Research

My research investigates mass violence in ancient warfare, a phenomenon that has received little scholarly attention despite its frequent occurrence in Greek and Roman texts. My recent book, Spare No One: Mass Violence in Roman Warfare (part of the Rowman & Littlefield War and Society series) examines the Romans’ use of massacres, urban destruction, and mass enslavement during the third and second centuries BCE. The book adapts a theoretical framework from political science to examine Roman violence. While there is some disagreement among political scientists, many regard mass violence as a deliberate strategy undertaken by military and political leaders (e.g. Valentino 2004; Downes 2006; Kalyvas & Kocher 2009; Sullivan 2012; Mitchell 2015); in short, violence is a strategic response to specific historical circumstances, and is designed to achieve specific goals. Employing this “strategic perspective,” the book argues that Roman commanders employed mass violence instrumentally, to realize significant military objectives and to resolve perceived challenges encountered on campaign. Note that while Roman violence was calculated towards certain outcomes, that does not mean it was strictly “rational”: ideology, politics, and emotion could all shape the Romans’ use of mass violence in war.

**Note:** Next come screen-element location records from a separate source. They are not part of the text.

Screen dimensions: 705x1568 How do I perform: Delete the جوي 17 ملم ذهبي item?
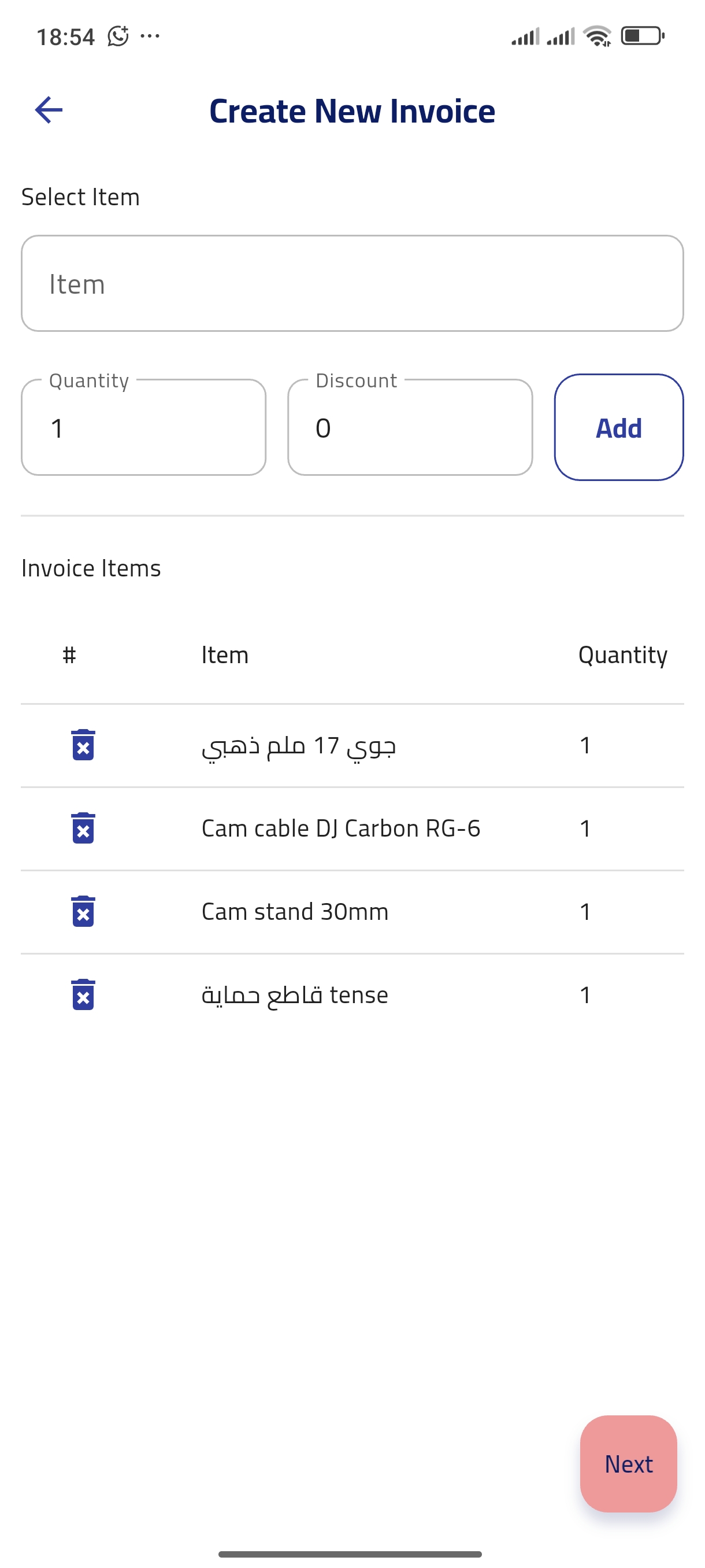83,745
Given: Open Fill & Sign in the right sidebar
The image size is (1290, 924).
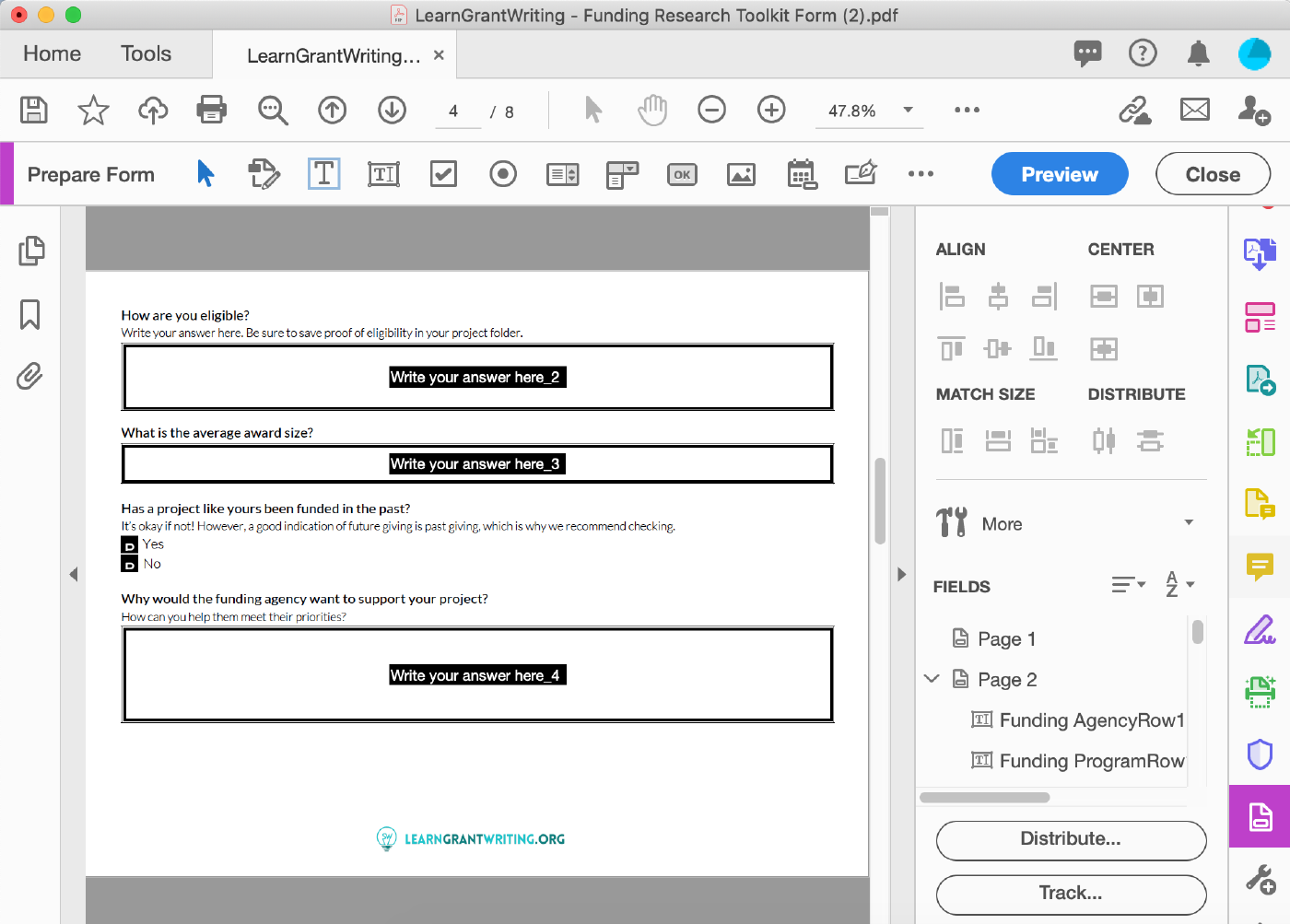Looking at the screenshot, I should pos(1260,629).
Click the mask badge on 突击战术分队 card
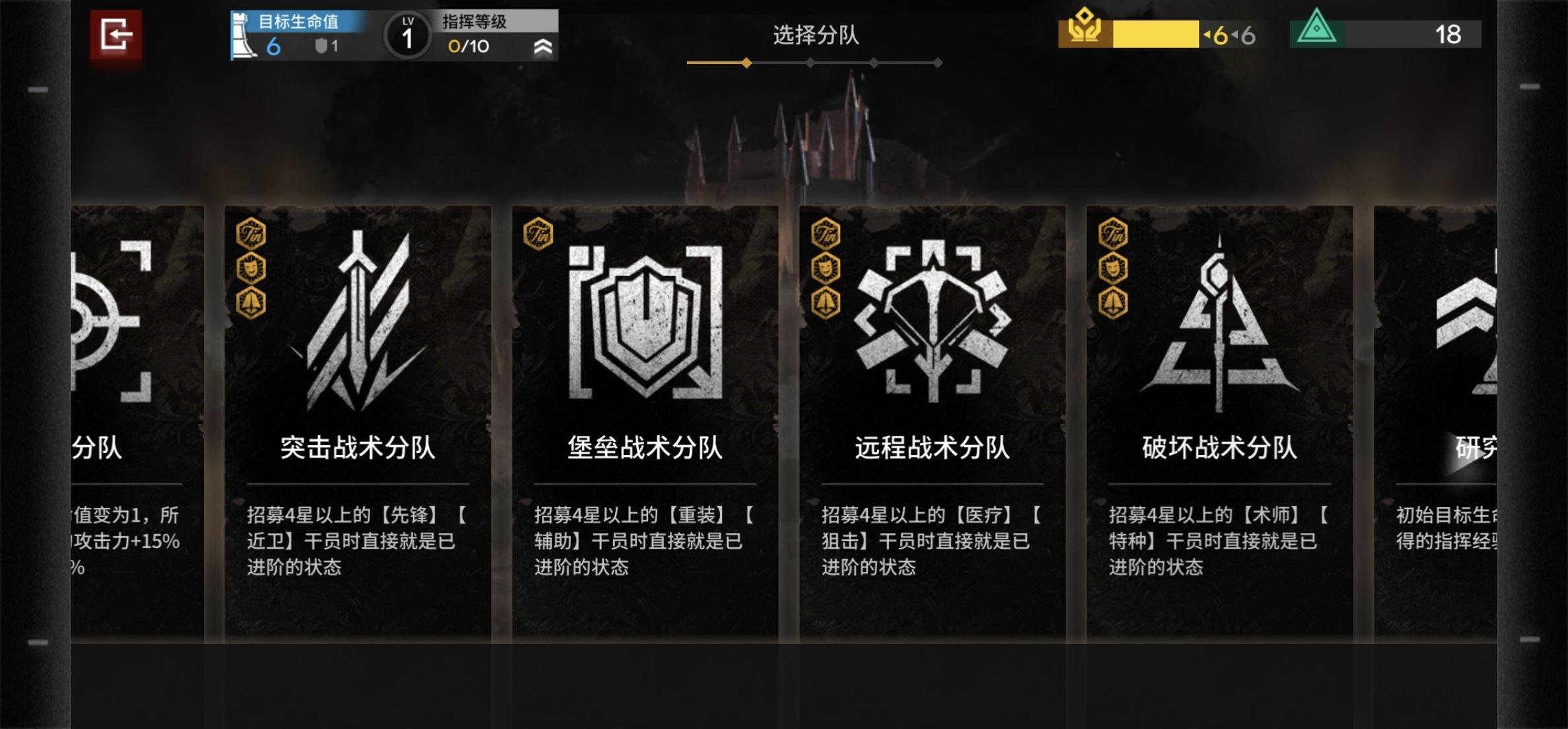The height and width of the screenshot is (729, 1568). point(251,268)
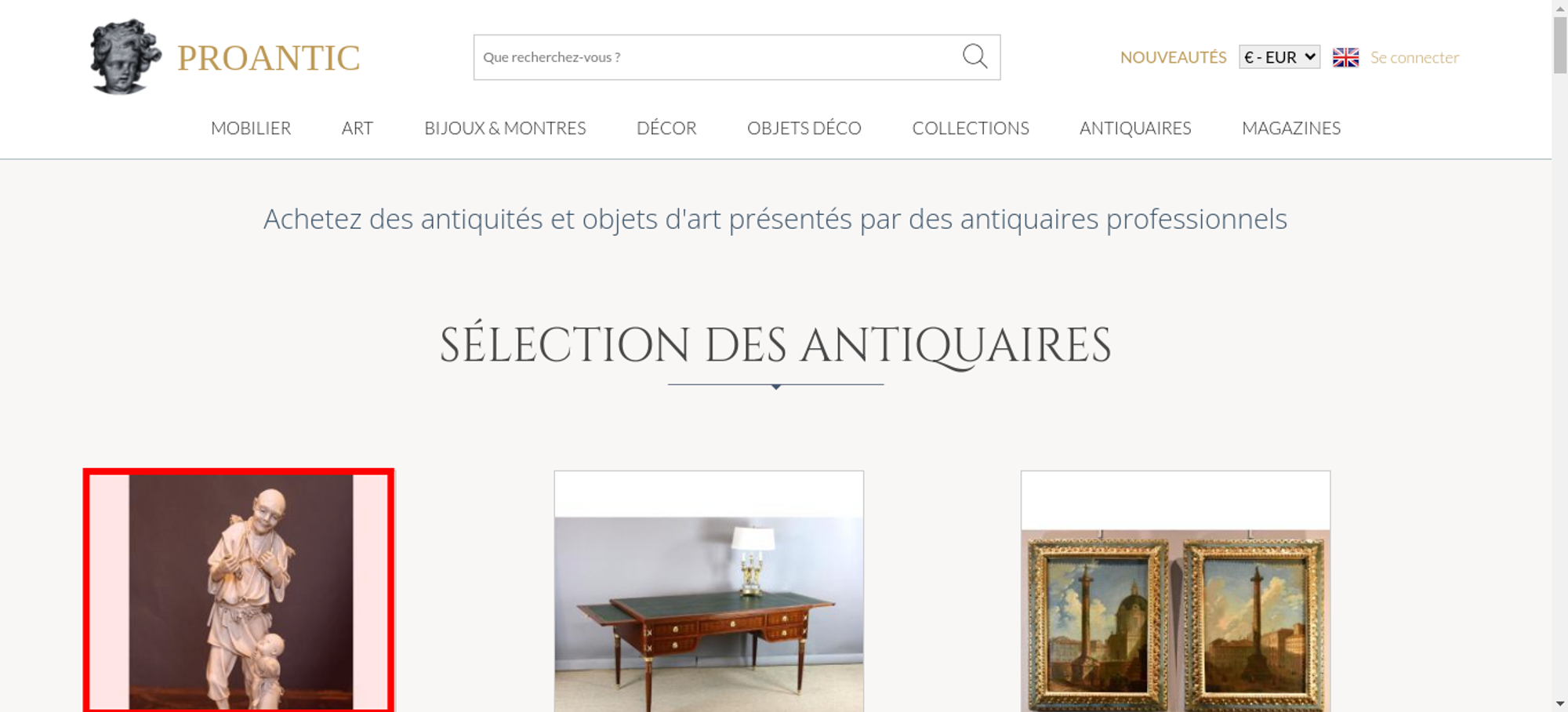The image size is (1568, 712).
Task: Click the Proantic cherub head logo
Action: [x=125, y=57]
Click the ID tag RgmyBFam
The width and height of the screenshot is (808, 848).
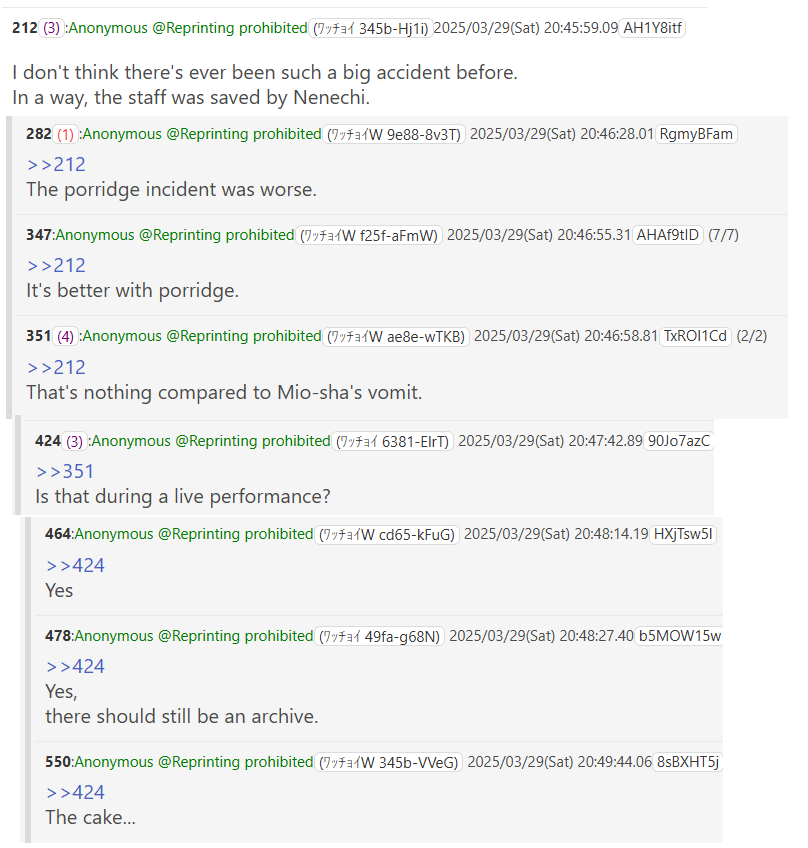(696, 134)
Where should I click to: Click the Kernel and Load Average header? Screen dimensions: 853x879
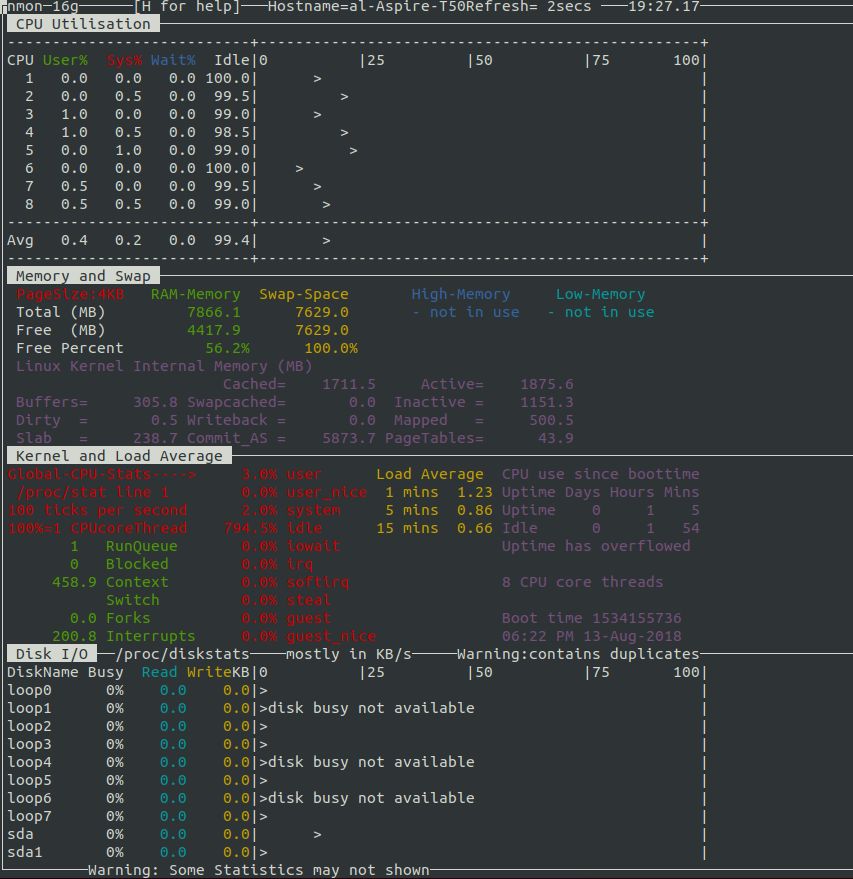(119, 456)
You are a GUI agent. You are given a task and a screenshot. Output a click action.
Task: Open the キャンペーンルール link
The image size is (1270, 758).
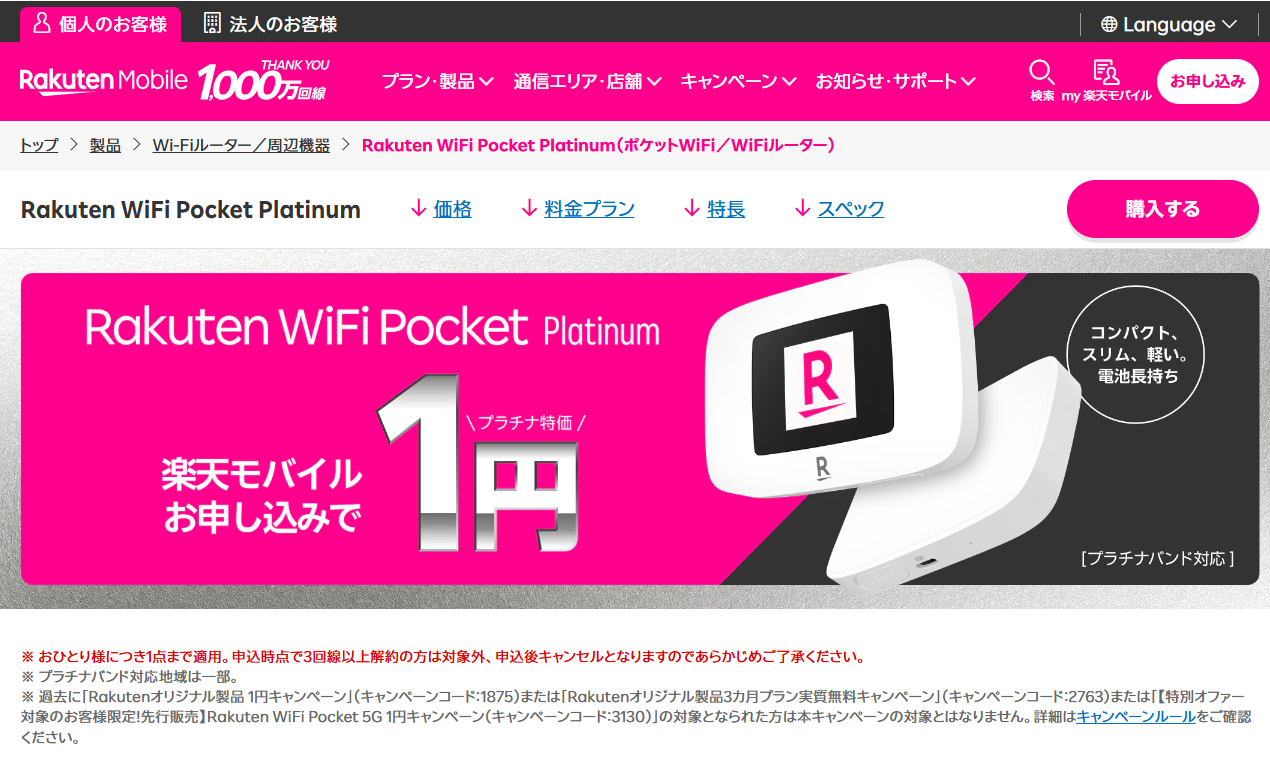tap(1135, 717)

I am currently working on an article that picks up research threads from the book, and will contribute to a second monograph. This research is concerned with ancient political, diplomatic, and literary reactions to mass violence. Recent scholarship has argued that the ancient Mediterranean was an international anarchy, where there was no effective international law and no means to restrain warfare or military conduct. Yet our sources register several negative reactions to and condemnations of atrocities. Ancient authors denigrate what they regard as excessive violence, equating it with barbarism or criminality. Some Roman commanders were reportedly denounced by their political rivals for massacring or enslaving populations after their surrender. And in the Hellenistic world, especially, our sources describe substantial political and diplomatic responses to mass violence. For example, several Greek states censured the Macedonian king Philip V for enslaving and sacking cities in the Aegean, and their condemnations may have helped mobilize an anti-Macedonian coalition. And the Seleucid king, Antiochus III, made a public effort to smooth over relations with Sardis, a city in Asia Minor, after his soldiers brutally sacked it. My present project will determine whether these reactions amounted to de facto limits to acceptable military conduct despite the lack of effective international law. Ultimately it will also make steps towards a second monograph, which will explore mass violence–and military norms around the treatment of prisoners and noncombatants–in several ancient Mediterranean cultures.